Search code examples
pythonmysqlflaskflask-mysql

Best practices for retrieving the most recent data from a database and presenting it on a website


I have the following stack in my project:

Project Structure

Cronjobs are running every 15 minutes to populate the MySQL database with data from the API. At the same moment, the flask app renders this date. So, everytime an user visits the website, the table containing a big quantity of data is loaded. The request is made to the database to load the data. The data will be presented in the bootstrap table as a response.

I'd want users to be able to refresh the table data (by clicking on the refresh button) and always view the most recent data (rather than having to wait for the cronjob to restart and update the database). If I trigger to import the data from the API again whenever the user clicks on the refresh button, the operation will be extremely time consuming, and the entire data will be loaded for a number of minutes before the page can be shown again. What is the best way to refresh table data that has been loaded from the database?


Solution

  • This problem can be easily solved with a task queue that supports locking, e.g. huey (if you want something simple).

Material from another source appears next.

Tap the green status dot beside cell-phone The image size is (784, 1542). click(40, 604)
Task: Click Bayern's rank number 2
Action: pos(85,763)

    Let's call the task that fetches the API and updates the local database: fetch_api(). It can be run by cron, or by a user.

    1. When it runs, first it acquires a specific lock, which means only one instance of fetch_api() task can run concurrently.
    2. Next is to check what was the last time the task has been successfully run and updated the local database. If it was within a given interval, e.g. 1 min from the last importing, then it skips, since the data can be seen as "fresh", so no need to update it once again.
    3. Otherwise it starts the importing procedure and updates the local database.
    4. Finally it dispatches a signal, that new data in ready.
    5. The clients detect the signal via polling or websocket and fetches the new rendered table.

    This way when an users clicks on the refresh button, a fetch_api() task can be just enqueued, the task runner will handle the rest. The key point is the locking, so only one task will fetch the API.